Brentsville Supervisors Fears Comp Plan Directive Threatens Rural Crescent


Brentsville Supervisor Jeanine Lawson (R)

"Chair Ann Wheeler opened the door to discussing intensive commercial and industrial development in the county’s rural open space, affectionately known as the Rural Crescent, Wednesday, with a directive to review its use in the County's Comprehensive Plan," said Supervisors Jeanine Lawson (R) in a letter to Bristow Beat.

The Prince William County Comprehensive Plan directs land-use in the county for the next twenty years; although it is subject to change.

"With recent public conversations about building 800 acres of data centers next to Manassas National Battlefield Park, this is just one more step in the effort to pave over the green open spaces of Prince William County," said Supervisor Jeanine Lawson.

Chair Wheeler directed staff to look at the Comprehensive Plan"comprehensively," considering multiple land uses such as commercial, industrial or higher-density residential in all areas.

But Lawson immediately objected, saying she would not welcome any industrial or commercial use in the the Rural Crescent. And with the Rural Preservation Study going to the Planning Commission, Lawson said it would be better to plan in unison. She asked Wheeler if she wants to use the preservation strategies outlined in the study.

“No, I think preservation tools would be great," said Wheeler. However, she said does not want to simply rule out commercial or industrial uses as they look at the county "holistically."

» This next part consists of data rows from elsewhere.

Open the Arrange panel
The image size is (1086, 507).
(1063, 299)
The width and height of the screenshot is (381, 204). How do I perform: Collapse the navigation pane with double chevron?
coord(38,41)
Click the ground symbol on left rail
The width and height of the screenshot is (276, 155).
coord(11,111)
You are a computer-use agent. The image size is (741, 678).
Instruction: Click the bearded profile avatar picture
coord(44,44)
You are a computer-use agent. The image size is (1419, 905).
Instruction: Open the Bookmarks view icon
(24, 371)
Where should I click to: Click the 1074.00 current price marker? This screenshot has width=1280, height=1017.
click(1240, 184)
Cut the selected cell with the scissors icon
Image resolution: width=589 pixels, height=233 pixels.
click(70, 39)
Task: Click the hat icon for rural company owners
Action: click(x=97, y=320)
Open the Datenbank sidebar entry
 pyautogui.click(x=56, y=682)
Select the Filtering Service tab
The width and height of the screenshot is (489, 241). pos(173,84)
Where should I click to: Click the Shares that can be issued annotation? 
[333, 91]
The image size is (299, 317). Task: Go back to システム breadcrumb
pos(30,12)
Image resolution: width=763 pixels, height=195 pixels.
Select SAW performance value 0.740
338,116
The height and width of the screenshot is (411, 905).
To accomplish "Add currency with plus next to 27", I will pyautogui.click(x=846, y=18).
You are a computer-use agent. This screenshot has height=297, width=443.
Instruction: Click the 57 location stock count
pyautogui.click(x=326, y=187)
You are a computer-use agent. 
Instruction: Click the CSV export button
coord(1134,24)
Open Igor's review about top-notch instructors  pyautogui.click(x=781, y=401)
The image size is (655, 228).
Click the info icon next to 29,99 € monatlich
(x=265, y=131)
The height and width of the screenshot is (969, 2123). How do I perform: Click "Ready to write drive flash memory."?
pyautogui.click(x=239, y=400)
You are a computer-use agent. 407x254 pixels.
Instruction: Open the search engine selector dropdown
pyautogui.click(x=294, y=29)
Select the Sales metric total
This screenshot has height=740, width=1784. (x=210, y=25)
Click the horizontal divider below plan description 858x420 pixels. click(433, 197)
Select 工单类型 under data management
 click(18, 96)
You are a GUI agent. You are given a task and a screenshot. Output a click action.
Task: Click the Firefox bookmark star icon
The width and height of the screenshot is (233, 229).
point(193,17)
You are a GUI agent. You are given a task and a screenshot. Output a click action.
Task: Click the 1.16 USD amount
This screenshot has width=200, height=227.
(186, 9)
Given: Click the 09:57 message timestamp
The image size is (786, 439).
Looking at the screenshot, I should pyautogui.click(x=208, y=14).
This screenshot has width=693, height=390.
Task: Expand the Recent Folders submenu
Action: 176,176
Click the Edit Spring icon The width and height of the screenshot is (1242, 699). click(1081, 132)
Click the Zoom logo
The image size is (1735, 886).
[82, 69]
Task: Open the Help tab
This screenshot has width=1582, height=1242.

Wheeler's directive, which was seconded by Victor Angry (D-Neabsco), passed 5-1. All the Democrats on the board supported it. Republican Supervisors Yesli Vega (Coles) and Pete Candland (Gainesville) were absent.

“I will continue to defend the protection of our rural area with the vast bipartisan support of county residents," said Lawson in a statement. She is concerned others on the board may not share that objective.

"The Democrat Supervisors, led by Chair Wheeler, profess to caring about our environment and yet their votes demonstrate their intent to destroy it. The environmentally sensitive rural parts of our county provide green space and drinking water to our entire region. This destruction was unimaginable two years ago when protecting the rural area was a bipartisan effort of the board. It is time for my colleagues to start listening to county residents again. We appreciate the diversity of our landscape that the rural area brings to our county. This assault on the Rural Crescent needs to end.”

The crescent's land has been designated agricultural and rural residential, and protected from most development since 1999. New homes are to be built only on 10-acre lots (which a few loopholes.) Keeping sewer out of the rural crescent was one tool to limit new development.

Opinions differ as to whether the crescent should continue to be protected, and if so, to what extent. Large scale agricultural enterprises are all but gone. Many large land owners would rather sell to developers. And there is demand for new homes, commercial and industrial uses, such as data centers, all over the county.

Some supervisors feel that other districts should not have to bear the burden of development when land in the Rural Crescent remains untouched.

In January, the board approved a residential development in the Coles District within the Rural Crescent that does not adhere to the land use police, although it did grant the county acres of open green space to be preserved. Lawson criticized the decision.

"Chair Wheeler and her fellow Democrat Supervisors ignored the pleas of hundreds of citizens and removed 146 acres out of the Rural Crescent to rezone and allow three times the number of homes. Since then, we have seen numerous statements by certain supervisors that show a disdain for the rural area, and a willingness to pave over our green space," Lawson said.

While Lawson has not been 100% in favor of the recommendations made by the study, she said she did approve of most of the preservation tools.*

"I've always been supportive of PDRs (purchase of development rights) as a preservation tool and I voted to study TDRs (transfer of development rights)," said Lawson in a message to Bristow Beat. "There's  only one preservation tool under consideration that I have never supported and voted against it.  So I have been in favor of certain recommendations.

Lawson thinks it would be a mistake to not protect rural Prince William for a myriad of reasons.

"Adding more homes to the Rural Crescent overcrowds our schools and roads. Building large industrial centers with hundreds of acres of impervious surface will continue to hurt our watershed in environmentally sensitive areas; and destroy the scenic vistas of our national parks and battlefields. It is time for my colleagues to put the environment and county residents over their political donors," Lawson said.

Bristow Beat is reaching out and welcomes responses from Democrats of the Prince William Board of Supervisors.

*This line has been added as clarification. The original draft said that Lawson was not in favor of the recommendations in the Rural Crescent Preservation Study.